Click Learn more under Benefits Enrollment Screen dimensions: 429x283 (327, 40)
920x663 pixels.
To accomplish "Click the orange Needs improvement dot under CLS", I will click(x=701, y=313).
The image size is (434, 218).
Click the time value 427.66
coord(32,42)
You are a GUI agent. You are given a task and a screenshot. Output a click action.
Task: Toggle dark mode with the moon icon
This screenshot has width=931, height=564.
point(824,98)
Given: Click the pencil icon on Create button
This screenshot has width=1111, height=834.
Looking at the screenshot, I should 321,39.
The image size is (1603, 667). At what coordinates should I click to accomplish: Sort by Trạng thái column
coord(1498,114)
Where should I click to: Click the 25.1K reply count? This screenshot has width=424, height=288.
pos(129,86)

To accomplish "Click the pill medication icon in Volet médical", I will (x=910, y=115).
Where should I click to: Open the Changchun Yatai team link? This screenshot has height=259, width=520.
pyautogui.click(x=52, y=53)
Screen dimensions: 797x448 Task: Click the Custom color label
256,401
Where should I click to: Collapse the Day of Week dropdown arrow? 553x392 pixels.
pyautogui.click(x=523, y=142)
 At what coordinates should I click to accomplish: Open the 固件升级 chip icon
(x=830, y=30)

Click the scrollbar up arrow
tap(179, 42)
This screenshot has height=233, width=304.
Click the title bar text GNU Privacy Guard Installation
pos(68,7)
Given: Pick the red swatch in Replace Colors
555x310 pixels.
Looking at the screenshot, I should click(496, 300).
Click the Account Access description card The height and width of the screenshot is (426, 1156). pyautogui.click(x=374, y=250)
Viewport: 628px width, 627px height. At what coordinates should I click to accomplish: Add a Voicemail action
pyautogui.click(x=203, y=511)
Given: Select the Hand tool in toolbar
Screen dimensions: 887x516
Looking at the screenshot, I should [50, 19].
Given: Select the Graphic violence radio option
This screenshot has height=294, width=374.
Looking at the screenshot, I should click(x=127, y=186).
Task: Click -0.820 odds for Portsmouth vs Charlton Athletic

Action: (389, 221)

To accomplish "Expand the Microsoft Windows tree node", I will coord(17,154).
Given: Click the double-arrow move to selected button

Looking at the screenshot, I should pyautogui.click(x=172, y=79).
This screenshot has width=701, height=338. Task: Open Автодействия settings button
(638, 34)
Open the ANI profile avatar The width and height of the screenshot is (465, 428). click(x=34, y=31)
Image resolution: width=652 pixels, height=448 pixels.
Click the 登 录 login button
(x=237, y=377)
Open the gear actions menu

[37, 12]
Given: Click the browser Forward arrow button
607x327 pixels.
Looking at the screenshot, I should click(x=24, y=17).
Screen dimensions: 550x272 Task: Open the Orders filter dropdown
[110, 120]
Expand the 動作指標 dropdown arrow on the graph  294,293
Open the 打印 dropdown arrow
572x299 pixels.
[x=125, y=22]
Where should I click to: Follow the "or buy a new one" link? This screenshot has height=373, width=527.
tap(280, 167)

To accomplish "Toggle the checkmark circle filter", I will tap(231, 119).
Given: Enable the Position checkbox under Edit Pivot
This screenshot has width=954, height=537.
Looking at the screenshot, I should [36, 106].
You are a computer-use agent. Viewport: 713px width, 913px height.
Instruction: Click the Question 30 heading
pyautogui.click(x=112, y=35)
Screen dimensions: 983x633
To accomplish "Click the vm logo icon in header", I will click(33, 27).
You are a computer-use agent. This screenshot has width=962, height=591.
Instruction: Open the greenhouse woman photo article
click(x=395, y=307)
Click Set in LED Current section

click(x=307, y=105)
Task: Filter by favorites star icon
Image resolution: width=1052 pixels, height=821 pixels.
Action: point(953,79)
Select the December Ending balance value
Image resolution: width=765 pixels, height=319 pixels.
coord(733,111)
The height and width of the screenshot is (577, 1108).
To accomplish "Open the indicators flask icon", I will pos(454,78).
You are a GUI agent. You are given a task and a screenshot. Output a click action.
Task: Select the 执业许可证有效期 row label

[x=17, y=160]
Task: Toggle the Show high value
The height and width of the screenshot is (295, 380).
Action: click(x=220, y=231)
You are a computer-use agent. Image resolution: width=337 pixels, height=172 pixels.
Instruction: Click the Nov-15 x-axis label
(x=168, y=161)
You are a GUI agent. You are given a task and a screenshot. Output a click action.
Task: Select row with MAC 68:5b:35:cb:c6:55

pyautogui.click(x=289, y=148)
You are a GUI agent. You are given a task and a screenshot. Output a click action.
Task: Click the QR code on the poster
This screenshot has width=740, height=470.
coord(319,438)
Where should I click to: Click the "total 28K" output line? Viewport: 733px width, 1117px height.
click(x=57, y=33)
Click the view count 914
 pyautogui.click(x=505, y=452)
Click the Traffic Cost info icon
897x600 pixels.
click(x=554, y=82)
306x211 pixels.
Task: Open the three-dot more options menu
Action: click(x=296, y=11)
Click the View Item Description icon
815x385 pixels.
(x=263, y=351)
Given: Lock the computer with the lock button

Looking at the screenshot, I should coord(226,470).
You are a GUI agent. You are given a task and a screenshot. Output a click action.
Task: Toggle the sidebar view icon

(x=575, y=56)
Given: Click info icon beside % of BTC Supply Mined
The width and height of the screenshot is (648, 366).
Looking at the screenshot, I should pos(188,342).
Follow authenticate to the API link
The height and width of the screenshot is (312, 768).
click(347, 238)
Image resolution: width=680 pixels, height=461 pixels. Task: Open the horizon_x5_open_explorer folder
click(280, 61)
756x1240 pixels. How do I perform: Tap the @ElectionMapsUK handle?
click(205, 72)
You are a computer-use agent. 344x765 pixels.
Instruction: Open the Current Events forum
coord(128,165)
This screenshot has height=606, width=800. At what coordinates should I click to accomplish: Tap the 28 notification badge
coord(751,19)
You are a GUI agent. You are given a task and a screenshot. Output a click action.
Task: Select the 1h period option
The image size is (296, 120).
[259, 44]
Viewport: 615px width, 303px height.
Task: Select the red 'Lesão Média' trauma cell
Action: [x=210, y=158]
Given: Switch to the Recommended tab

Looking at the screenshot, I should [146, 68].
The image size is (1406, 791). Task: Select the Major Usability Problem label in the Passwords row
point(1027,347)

WORK ITEM →
Your task is to repeat every entry above exactly.

ANSWER BOX →
Click Learn more under Benefits Enrollment Screen dimensions: 429x283 (327, 40)
920x663 pixels.
To accomplish "Click the orange Needs improvement dot under CLS", I will click(x=701, y=313).
The image size is (434, 218).
Click the time value 427.66
coord(32,42)
You are a GUI agent. You are given a task and a screenshot. Output a click action.
Task: Toggle dark mode with the moon icon
This screenshot has width=931, height=564.
point(824,98)
Given: Click the pencil icon on Create button
This screenshot has width=1111, height=834.
Looking at the screenshot, I should 321,39.
The image size is (1603, 667). At what coordinates should I click to accomplish: Sort by Trạng thái column
coord(1498,114)
Where should I click to: Click the 25.1K reply count? This screenshot has width=424, height=288.
pos(129,86)

To accomplish "Click the pill medication icon in Volet médical", I will (x=910, y=115).
Where should I click to: Open the Changchun Yatai team link? This screenshot has height=259, width=520.
pyautogui.click(x=52, y=53)
Screen dimensions: 797x448 Task: Click the Custom color label
256,401
Where should I click to: Collapse the Day of Week dropdown arrow? 553x392 pixels.
pyautogui.click(x=523, y=142)
 At what coordinates should I click to accomplish: Open the 固件升级 chip icon
(x=830, y=30)

Click the scrollbar up arrow
tap(179, 42)
This screenshot has height=233, width=304.
Click the title bar text GNU Privacy Guard Installation
pos(68,7)
Given: Pick the red swatch in Replace Colors
555x310 pixels.
Looking at the screenshot, I should click(496, 300).
Click the Account Access description card The height and width of the screenshot is (426, 1156). pyautogui.click(x=374, y=250)
Viewport: 628px width, 627px height. At what coordinates should I click to accomplish: Add a Voicemail action
pyautogui.click(x=203, y=511)
Given: Select the Hand tool in toolbar
Screen dimensions: 887x516
Looking at the screenshot, I should [50, 19].
Given: Select the Graphic violence radio option
This screenshot has height=294, width=374.
Looking at the screenshot, I should click(x=127, y=186).
Task: Click -0.820 odds for Portsmouth vs Charlton Athletic

Action: (389, 221)

To accomplish "Expand the Microsoft Windows tree node", I will coord(17,154).
Given: Click the double-arrow move to selected button

Looking at the screenshot, I should pyautogui.click(x=172, y=79).
This screenshot has width=701, height=338. Task: Open Автодействия settings button
(638, 34)
Open the ANI profile avatar The width and height of the screenshot is (465, 428). click(x=34, y=31)
Image resolution: width=652 pixels, height=448 pixels.
Click the 登 录 login button
(x=237, y=377)
Open the gear actions menu

[37, 12]
Given: Click the browser Forward arrow button
607x327 pixels.
Looking at the screenshot, I should click(x=24, y=17).
Screen dimensions: 550x272 Task: Open the Orders filter dropdown
[110, 120]
Expand the 動作指標 dropdown arrow on the graph  294,293
Open the 打印 dropdown arrow
572x299 pixels.
[x=125, y=22]
Where should I click to: Follow the "or buy a new one" link? This screenshot has height=373, width=527.
tap(280, 167)

To accomplish "Toggle the checkmark circle filter", I will tap(231, 119).
Given: Enable the Position checkbox under Edit Pivot
This screenshot has width=954, height=537.
Looking at the screenshot, I should [36, 106].
You are a computer-use agent. Viewport: 713px width, 913px height.
Instruction: Click the Question 30 heading
pyautogui.click(x=112, y=35)
Screen dimensions: 983x633
To accomplish "Click the vm logo icon in header", I will click(33, 27).
You are a computer-use agent. This screenshot has width=962, height=591.
Instruction: Open the greenhouse woman photo article
click(x=395, y=307)
Click Set in LED Current section

click(x=307, y=105)
Task: Filter by favorites star icon
Image resolution: width=1052 pixels, height=821 pixels.
Action: point(953,79)
Select the December Ending balance value
Image resolution: width=765 pixels, height=319 pixels.
coord(733,111)
The height and width of the screenshot is (577, 1108).
To accomplish "Open the indicators flask icon", I will pos(454,78).
You are a GUI agent. You are given a task and a screenshot. Output a click action.
Task: Select the 执业许可证有效期 row label

[x=17, y=160]
Task: Toggle the Show high value
The height and width of the screenshot is (295, 380).
Action: click(x=220, y=231)
You are a computer-use agent. Image resolution: width=337 pixels, height=172 pixels.
Instruction: Click the Nov-15 x-axis label
(x=168, y=161)
You are a GUI agent. You are given a task and a screenshot. Output a click action.
Task: Select row with MAC 68:5b:35:cb:c6:55

pyautogui.click(x=289, y=148)
You are a GUI agent. You are given a task and a screenshot. Output a click action.
Task: Click the QR code on the poster
This screenshot has width=740, height=470.
coord(319,438)
Where should I click to: Click the "total 28K" output line? Viewport: 733px width, 1117px height.
click(x=57, y=33)
Click the view count 914
 pyautogui.click(x=505, y=452)
Click the Traffic Cost info icon
897x600 pixels.
click(x=554, y=82)
306x211 pixels.
Task: Open the three-dot more options menu
Action: click(x=296, y=11)
Click the View Item Description icon
815x385 pixels.
(x=263, y=351)
Given: Lock the computer with the lock button

Looking at the screenshot, I should coord(226,470).
You are a GUI agent. You are given a task and a screenshot. Output a click action.
Task: Toggle the sidebar view icon

(x=575, y=56)
Given: Click info icon beside % of BTC Supply Mined
The width and height of the screenshot is (648, 366).
Looking at the screenshot, I should pos(188,342).
Follow authenticate to the API link
The height and width of the screenshot is (312, 768).
click(347, 238)
Image resolution: width=680 pixels, height=461 pixels. Task: Open the horizon_x5_open_explorer folder
click(280, 61)
756x1240 pixels. How do I perform: Tap the @ElectionMapsUK handle?
click(205, 72)
You are a computer-use agent. 344x765 pixels.
Instruction: Open the Current Events forum
coord(128,165)
This screenshot has height=606, width=800. At what coordinates should I click to accomplish: Tap the 28 notification badge
coord(751,19)
You are a GUI agent. You are given a task and a screenshot. Output a click action.
Task: Select the 1h period option
The image size is (296, 120).
[259, 44]
Viewport: 615px width, 303px height.
Task: Select the red 'Lesão Média' trauma cell
Action: [x=210, y=158]
Given: Switch to the Recommended tab

Looking at the screenshot, I should [146, 68].
The image size is (1406, 791). Task: Select the Major Usability Problem label in the Passwords row
point(1027,347)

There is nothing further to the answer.